W. Va. Code R. § 114-59-3

Current through Register Vol. XLI, No. 50, December 13, 2024
Section 114-59-3 - Approval Required for All Non-standard Rates
3.1. Any insurer that wishes to negotiate consent to rate agreements or apply guide "a" rates in connection with the issuance or renewal of any policy providing coverage for medical malpractice liability, shall first file with the commissioner as part of its filing made pursuant to subsection 33-20B-3(a) of the West Virginia Code, or as a supplement to the filing, an appendix which describes the specific risks or reasons for which non-standard rates will be applied to particular risks. The appendix must also set forth the ranges of rates that will be applied to risks that may be the subject of consent to rate agreements: Provided, that the appendix is not required to include rate ranges that will apply to guide "a" rates.
3.2. An insurer shall obtain from the insurance applicant all information necessary to determine the proper application of a non-standard rate before seeking approval from the commissioner of a consent to rate agreement or guide "a" rate. The application for approval of a consent to rate agreement or the use of a guide "a" rate in connection with a specific risk shall be signed by the insured and the insurer, and shall be submitted by the insurer on the West Virginia Medical Malpractice Policy Agreement form, Appendix A to this rule. The original and one copy of the application shall be filed and shall be accompanied by a filing fee of $25.00 and a self-addressed postage prepaid envelope. Resubmission of a disapproved filing will require an additional filing fee. The filing fee shall be paid by the insurer and may not be passed on to the insured.
3.3. An application submitted by an insurer pursuant to subsection 3.2 of this rule shall:
a. In the case of a consent to rate agreement, include the insurer's certification that the risk or reasons for which approval of the consent to rate agreement is requested, and the rate to be applied to the risk, are set forth in the appendix to the rating manual previously approved by the commissioner as provided in subsection 3.1 of this section; or
b. In the case of a guide "a" rate, demonstrate that the insurance applicant is a risk for which the insurer has no credible loss experience statistics.
3.4. If the risk or reasons for which approval of a consent to rate agreement are not included in the appendix to the rating manual previously approved by the commissioner as provided in subsection 3.1 of this section, the application for approval of a consent to rate agreement submitted by the insurer shall describe the risk and state with specificity the reasons for the agreement. For the purposes of this subsection, a statement that "coverage is not available at manual rates," or similar statements will be deemed insufficient.
3.5. An application for approval of a consent to rate agreement or the use of a guide "a" rate in connection with a specific risk shall be approved or denied by the commissioner within fifteen days of receipt of the application by the commissioner as reflected by the "received" stamp placed on the application on the date it is received in the Rates & Forms Division of the West Virginia Insurance Commission.

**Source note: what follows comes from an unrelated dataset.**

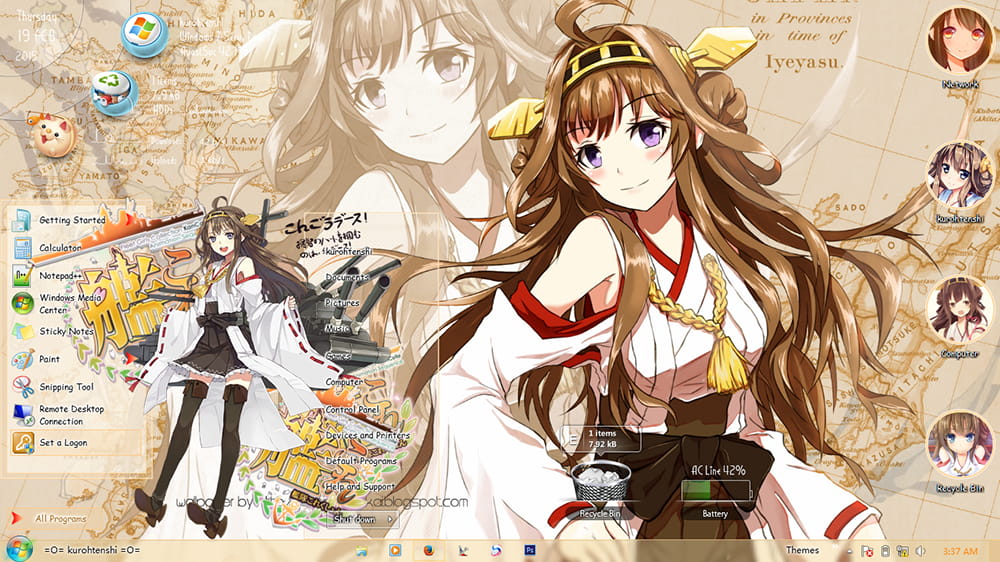Expand All Programs list
The height and width of the screenshot is (562, 1000).
point(60,519)
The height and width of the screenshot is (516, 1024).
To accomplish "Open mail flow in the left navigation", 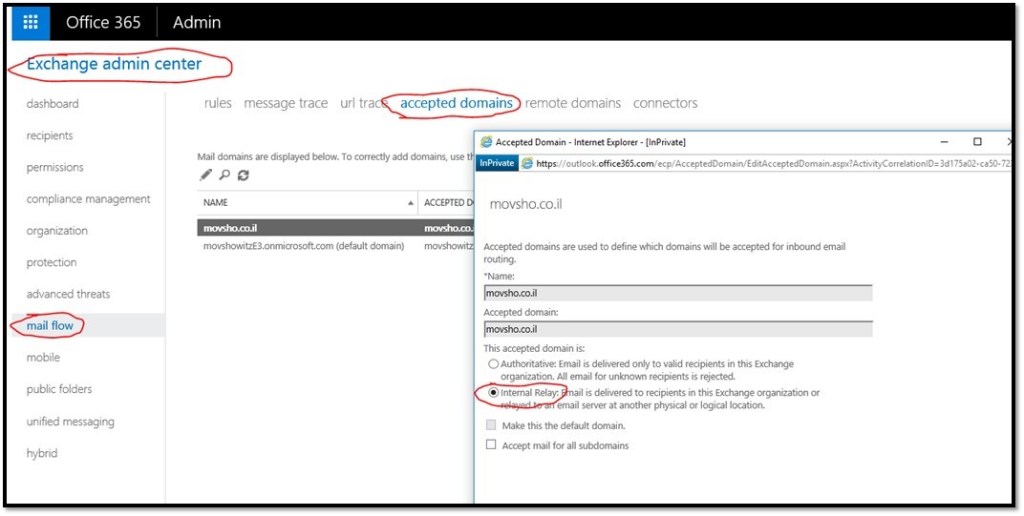I will pos(50,326).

Failure of the commissioner to disapprove the application within this time shall result in its approval.
3.6. In the event a consent to rate agreement or the use of a guide "a" rate in connection with a specific risk is disapproved by the commissioner, the disapproval must specify in what respect(s) the commissioner finds the application to be unacceptable. Notice of the disapproval shall be provided to the agent, the insurer and the insured.
3.7. At any subsequent policy renewal, the requirements of this section must be complied with and a new application for approval must be filed by the insurer.
3.8. The insurer shall retain a copy of each signed consent to rate agreement and a copy of all underwriting and other policy information generated in connection with each consent to rate agreement or guide "a" rate for a period of three years after the date that the policy expires, and shall make this information available to the commissioner upon request.